§ TASK INSTRUCTIONS
Output only these lines, set down exactly: the one containing "[Query Gym LinkedIn] (1106, 1486)" and each line after it through the end of the records.

^^^^

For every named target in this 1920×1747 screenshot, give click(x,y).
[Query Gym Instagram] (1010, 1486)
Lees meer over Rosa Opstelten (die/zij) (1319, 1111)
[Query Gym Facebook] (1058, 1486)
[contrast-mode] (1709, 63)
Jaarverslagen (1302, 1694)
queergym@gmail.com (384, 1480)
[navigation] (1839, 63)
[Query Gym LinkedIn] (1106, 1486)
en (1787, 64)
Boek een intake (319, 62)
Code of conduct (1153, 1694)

^^^^

§ TASK SOLUTION
[Query Gym LinkedIn] (1106, 1486)
en (1787, 64)
Boek een intake (319, 62)
Code of conduct (1153, 1694)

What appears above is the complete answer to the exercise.